(Stored entries)
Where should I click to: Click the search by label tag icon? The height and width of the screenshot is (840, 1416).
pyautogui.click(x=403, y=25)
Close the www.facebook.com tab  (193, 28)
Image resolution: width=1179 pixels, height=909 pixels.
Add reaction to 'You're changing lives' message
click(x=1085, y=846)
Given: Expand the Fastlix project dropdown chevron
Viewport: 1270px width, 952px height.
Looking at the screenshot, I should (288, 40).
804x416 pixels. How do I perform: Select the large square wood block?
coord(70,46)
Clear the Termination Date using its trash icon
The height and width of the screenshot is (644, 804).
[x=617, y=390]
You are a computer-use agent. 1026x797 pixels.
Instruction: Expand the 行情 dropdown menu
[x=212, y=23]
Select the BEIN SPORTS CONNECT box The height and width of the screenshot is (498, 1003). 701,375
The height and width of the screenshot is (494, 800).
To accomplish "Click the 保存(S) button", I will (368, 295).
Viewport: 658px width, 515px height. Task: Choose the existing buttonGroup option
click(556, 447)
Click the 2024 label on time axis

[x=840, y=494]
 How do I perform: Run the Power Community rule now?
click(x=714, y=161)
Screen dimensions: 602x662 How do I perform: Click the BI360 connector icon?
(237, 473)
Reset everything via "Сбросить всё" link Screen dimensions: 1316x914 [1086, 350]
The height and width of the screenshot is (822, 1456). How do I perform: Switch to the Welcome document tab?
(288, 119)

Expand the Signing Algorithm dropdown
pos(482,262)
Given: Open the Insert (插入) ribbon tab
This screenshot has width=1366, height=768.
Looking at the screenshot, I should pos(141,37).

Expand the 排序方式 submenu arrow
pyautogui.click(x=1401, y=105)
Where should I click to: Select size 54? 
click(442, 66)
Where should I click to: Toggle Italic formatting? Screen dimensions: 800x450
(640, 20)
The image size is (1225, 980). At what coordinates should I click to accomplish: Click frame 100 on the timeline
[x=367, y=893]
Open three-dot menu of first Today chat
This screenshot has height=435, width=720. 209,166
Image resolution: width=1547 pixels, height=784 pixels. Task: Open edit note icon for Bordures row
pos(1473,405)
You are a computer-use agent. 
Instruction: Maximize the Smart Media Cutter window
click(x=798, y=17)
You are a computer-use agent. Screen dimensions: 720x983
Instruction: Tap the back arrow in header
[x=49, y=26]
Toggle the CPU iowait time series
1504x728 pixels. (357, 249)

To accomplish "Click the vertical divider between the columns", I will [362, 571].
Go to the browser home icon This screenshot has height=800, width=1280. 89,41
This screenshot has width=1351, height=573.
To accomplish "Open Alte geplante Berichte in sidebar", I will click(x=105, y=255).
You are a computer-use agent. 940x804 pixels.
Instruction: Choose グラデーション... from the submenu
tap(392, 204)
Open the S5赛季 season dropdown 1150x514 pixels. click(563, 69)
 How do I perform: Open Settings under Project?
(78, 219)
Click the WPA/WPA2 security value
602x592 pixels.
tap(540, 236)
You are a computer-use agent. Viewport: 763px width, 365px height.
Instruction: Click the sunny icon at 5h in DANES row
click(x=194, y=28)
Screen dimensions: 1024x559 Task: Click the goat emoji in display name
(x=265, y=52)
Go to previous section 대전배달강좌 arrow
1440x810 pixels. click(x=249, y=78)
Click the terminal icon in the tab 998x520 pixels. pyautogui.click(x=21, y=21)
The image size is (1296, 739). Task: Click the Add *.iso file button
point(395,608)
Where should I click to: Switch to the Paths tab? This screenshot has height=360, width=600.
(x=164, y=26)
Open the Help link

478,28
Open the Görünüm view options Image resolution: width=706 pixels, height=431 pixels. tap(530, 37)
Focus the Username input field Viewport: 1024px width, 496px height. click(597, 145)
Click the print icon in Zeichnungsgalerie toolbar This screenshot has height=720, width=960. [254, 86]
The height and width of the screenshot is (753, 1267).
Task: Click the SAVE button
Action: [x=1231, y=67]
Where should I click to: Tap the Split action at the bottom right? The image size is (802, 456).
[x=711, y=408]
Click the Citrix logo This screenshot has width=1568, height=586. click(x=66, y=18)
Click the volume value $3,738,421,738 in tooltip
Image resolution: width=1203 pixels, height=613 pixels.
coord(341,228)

* _TASK TO CARRY OUT_:
Letter for letter, copy all of the entries above.

* _RESPONSE BELOW_:
Where should I click to: Click the search by label tag icon? The height and width of the screenshot is (840, 1416).
pyautogui.click(x=403, y=25)
Close the www.facebook.com tab  (193, 28)
Image resolution: width=1179 pixels, height=909 pixels.
Add reaction to 'You're changing lives' message
click(x=1085, y=846)
Given: Expand the Fastlix project dropdown chevron
Viewport: 1270px width, 952px height.
Looking at the screenshot, I should (288, 40).
804x416 pixels. How do I perform: Select the large square wood block?
coord(70,46)
Clear the Termination Date using its trash icon
The height and width of the screenshot is (644, 804).
[x=617, y=390]
You are a computer-use agent. 1026x797 pixels.
Instruction: Expand the 行情 dropdown menu
[x=212, y=23]
Select the BEIN SPORTS CONNECT box The height and width of the screenshot is (498, 1003). 701,375
The height and width of the screenshot is (494, 800).
To accomplish "Click the 保存(S) button", I will (368, 295).
Viewport: 658px width, 515px height. Task: Choose the existing buttonGroup option
click(556, 447)
Click the 2024 label on time axis

[x=840, y=494]
 How do I perform: Run the Power Community rule now?
click(x=714, y=161)
Screen dimensions: 602x662 How do I perform: Click the BI360 connector icon?
(237, 473)
Reset everything via "Сбросить всё" link Screen dimensions: 1316x914 [1086, 350]
The height and width of the screenshot is (822, 1456). How do I perform: Switch to the Welcome document tab?
(288, 119)

Expand the Signing Algorithm dropdown
pos(482,262)
Given: Open the Insert (插入) ribbon tab
This screenshot has width=1366, height=768.
Looking at the screenshot, I should pos(141,37).

Expand the 排序方式 submenu arrow
pyautogui.click(x=1401, y=105)
Where should I click to: Select size 54? 
click(442, 66)
Where should I click to: Toggle Italic formatting? Screen dimensions: 800x450
(640, 20)
The image size is (1225, 980). At what coordinates should I click to accomplish: Click frame 100 on the timeline
[x=367, y=893]
Open three-dot menu of first Today chat
This screenshot has height=435, width=720. 209,166
Image resolution: width=1547 pixels, height=784 pixels. Task: Open edit note icon for Bordures row
pos(1473,405)
You are a computer-use agent. 
Instruction: Maximize the Smart Media Cutter window
click(x=798, y=17)
You are a computer-use agent. Screen dimensions: 720x983
Instruction: Tap the back arrow in header
[x=49, y=26]
Toggle the CPU iowait time series
1504x728 pixels. (357, 249)

To accomplish "Click the vertical divider between the columns", I will [362, 571].
Go to the browser home icon This screenshot has height=800, width=1280. 89,41
This screenshot has width=1351, height=573.
To accomplish "Open Alte geplante Berichte in sidebar", I will click(x=105, y=255).
You are a computer-use agent. 940x804 pixels.
Instruction: Choose グラデーション... from the submenu
tap(392, 204)
Open the S5赛季 season dropdown 1150x514 pixels. click(563, 69)
 How do I perform: Open Settings under Project?
(78, 219)
Click the WPA/WPA2 security value
602x592 pixels.
tap(540, 236)
You are a computer-use agent. Viewport: 763px width, 365px height.
Instruction: Click the sunny icon at 5h in DANES row
click(x=194, y=28)
Screen dimensions: 1024x559 Task: Click the goat emoji in display name
(x=265, y=52)
Go to previous section 대전배달강좌 arrow
1440x810 pixels. click(x=249, y=78)
Click the terminal icon in the tab 998x520 pixels. pyautogui.click(x=21, y=21)
The image size is (1296, 739). Task: Click the Add *.iso file button
point(395,608)
Where should I click to: Switch to the Paths tab? This screenshot has height=360, width=600.
(x=164, y=26)
Open the Help link

478,28
Open the Görünüm view options Image resolution: width=706 pixels, height=431 pixels. tap(530, 37)
Focus the Username input field Viewport: 1024px width, 496px height. click(597, 145)
Click the print icon in Zeichnungsgalerie toolbar This screenshot has height=720, width=960. [254, 86]
The height and width of the screenshot is (753, 1267).
Task: Click the SAVE button
Action: [x=1231, y=67]
Where should I click to: Tap the Split action at the bottom right? The image size is (802, 456).
[x=711, y=408]
Click the Citrix logo This screenshot has width=1568, height=586. click(x=66, y=18)
Click the volume value $3,738,421,738 in tooltip
Image resolution: width=1203 pixels, height=613 pixels.
coord(341,228)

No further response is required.